> [Excerpt]:
-----

Schedule for patent interference proceedings between Toolgen and the Broad Institute (Source = U.S. Patent Trial and Appeal Board)




◇Toolgen rises 10% as key schedule set

Toolgen closed up 10.78% at 59,600 won from the previous session. The gain appeared driven by expectations that the CRISPR gene editing patent dispute has entered a decisive phase. The U.S. Patent Trial and Appeal Board resumed interference proceedings and began the priority determination process.

On March 31 local time, the board restarted the interference case between the Broad Institute and Toolgen and set a schedule to determine priority.

The move effectively reactivates proceedings that had been paused following a remand, marking entry into a critical stage to determine who first invented the technology. Under the schedule, the Broad Institute must submit its priority claims by May 8, while Toolgen is required to respond by June 19. Rebuttals and counter rebuttals will follow, with hearings expected to continue through the end of the year.

The market views the schedule not as a routine administrative step but as the starting point for determining patent ownership. The dispute, long delayed, is now seen as moving toward a conclusion.

If Toolgen secures priority, it could gain control over the relevant patent family and generate royalty income, directly boosting monetization expectations.

From an investment perspective, reduced time uncertainty is a key factor. With a defined timeline, visibility on when an outcome may emerge has improved.



◇Curiox declines despite Big Pharma framework deal

Curiox Biosystems closed down 13.91% at 87,300 won. The drop came despite signing a framework agreement last month with a top 10 global pharmaceutical company, as specific order volumes have yet to be confirmed, prompting profit-taking.

The company said it will take time for the agreement to translate into actual revenue.

“Based on the framework agreement, we now need to expand sales to individual labs within the client organization,” a company official said. “It will take some time before concrete performance figures are realized.”

Curiox develops equipment that automates washing and separation steps, which are essential in cell analysis workflows. These processes have traditionally been performed manually using centrifugation, but automation improves efficiency and reproducibility.

-----

> [Recorded information]:
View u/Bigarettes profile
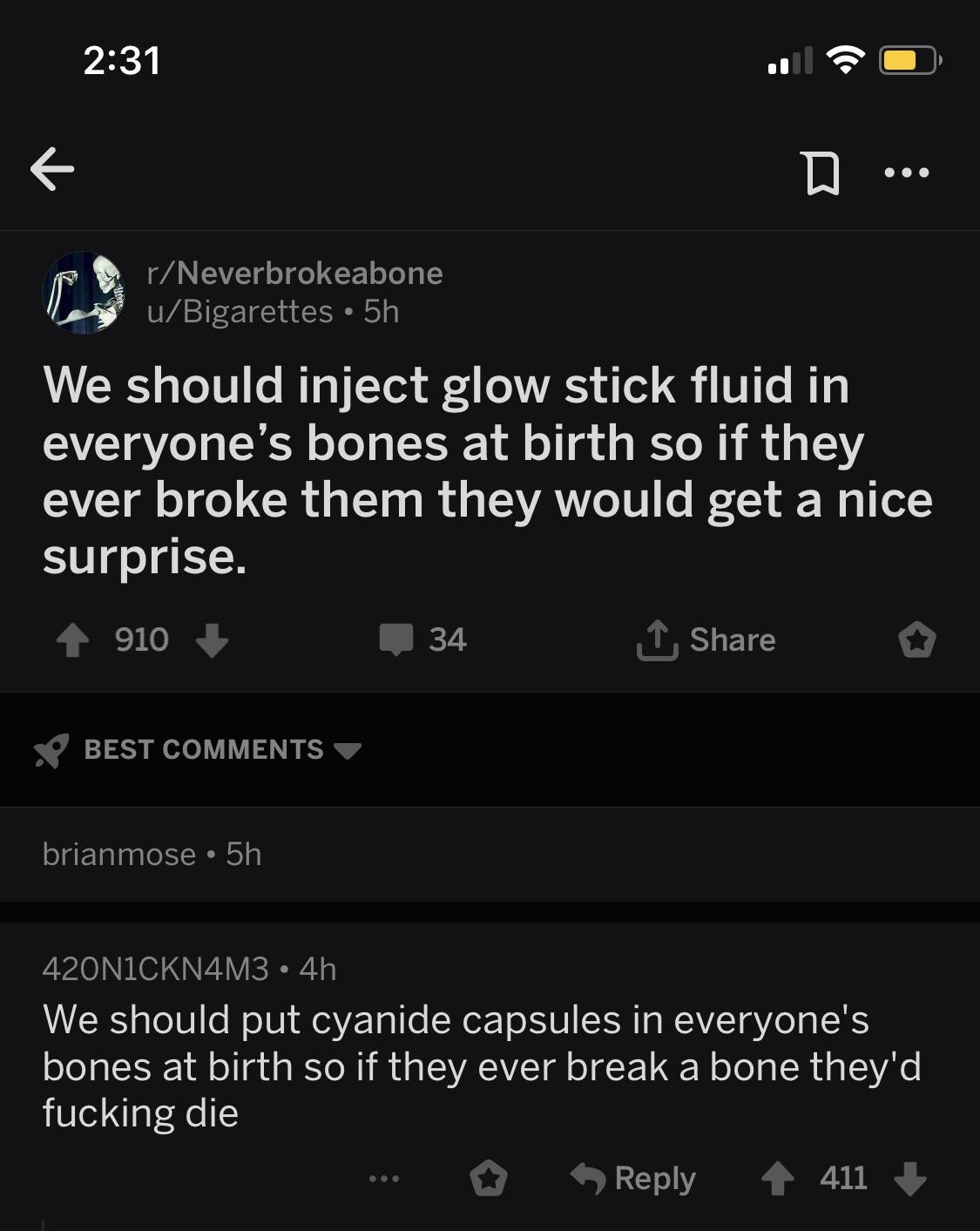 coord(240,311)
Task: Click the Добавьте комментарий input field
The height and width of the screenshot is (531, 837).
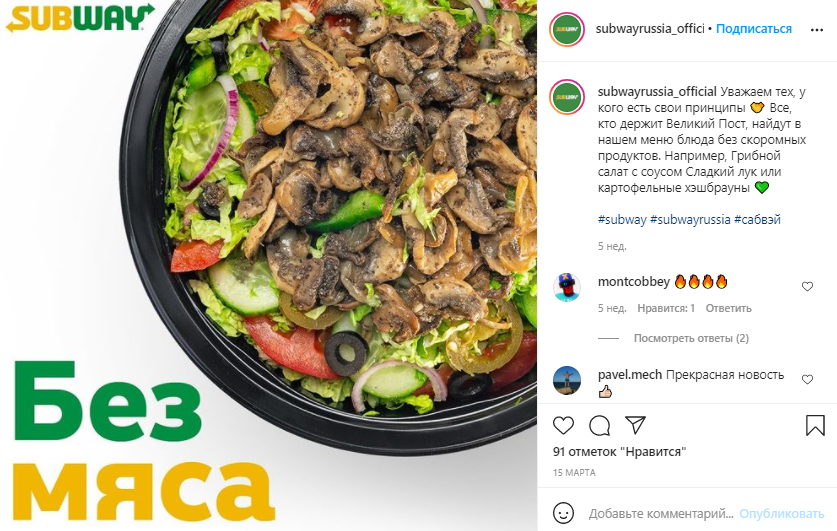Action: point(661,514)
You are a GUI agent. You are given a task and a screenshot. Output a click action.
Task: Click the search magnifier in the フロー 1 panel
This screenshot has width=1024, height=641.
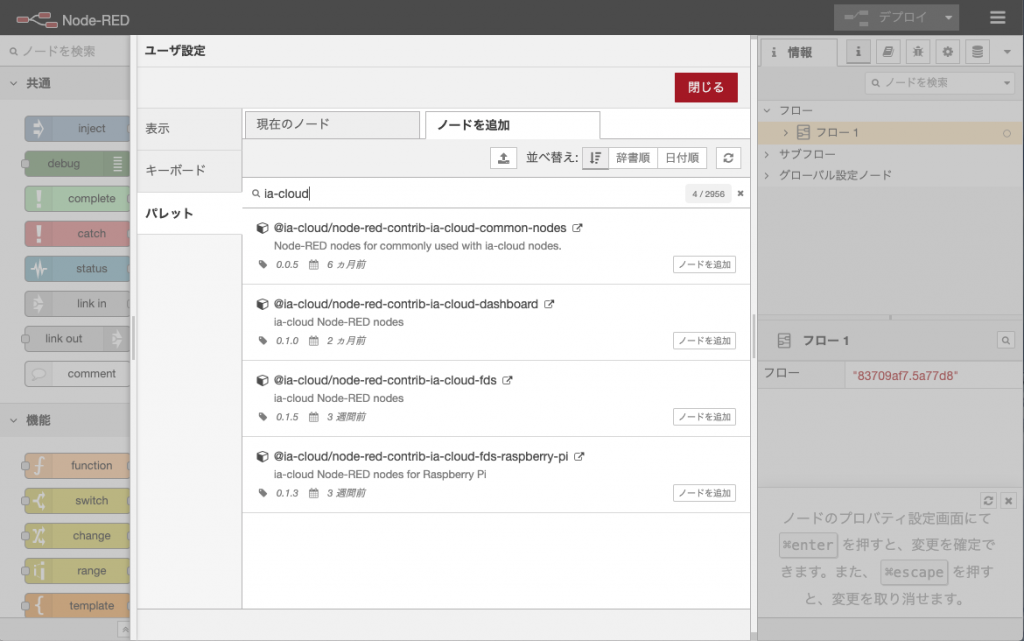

-----

> [Your objective]: Continue the stock market report on Toolgen and Curiox from its last sentence, which says that automation improves efficiency and reproducibility. The lines above aren't needed here.

> [Response]:
Future stock momentum may hinge on reproducibility validation results. The company has completed comparative testing using its Pluto workstation and aims to present the results at a major academic conference in midyear. Demonstrating consistent results across different research environments could significantly enhance confidence in its technology.



◇Biodyne gains on dividend transition expectations

Biodyne rose 5.88% to 12,600 won. Investor sentiment improved after a PharmEdaily premium article highlighted the company’s potential to expand dividends.

At its recent annual general meeting, the company eliminated accumulated deficits using capital surplus, establishing a structure that enables dividend payments. In addition, royalty income based on its agreement with Roche is expected to provide stable cash flow.

Global expansion of the Ventana SP400 cervical cancer diagnostic system is also expected to drive revenue growth without significant additional costs. The market estimates annual royalty income could exceed 40 billion won by 2028.

The major shareholder structure is also seen as supportive of dividend expansion. Under its agreement with Roche, maintaining a certain ownership stake is required, increasing incentives to return cash through dividends rather than share sales.

Government value-up policies may also play a role. In an environment of rising pressure for shareholder returns, expanding dividends is increasingly viewed not as an option but as a strategy to support valuation.

While biotech companies have typically offered limited dividends due to heavy R&D spending, Biodyne is drawing attention as a rare case of a dividend-paying biotech backed by royalty-based cash flow.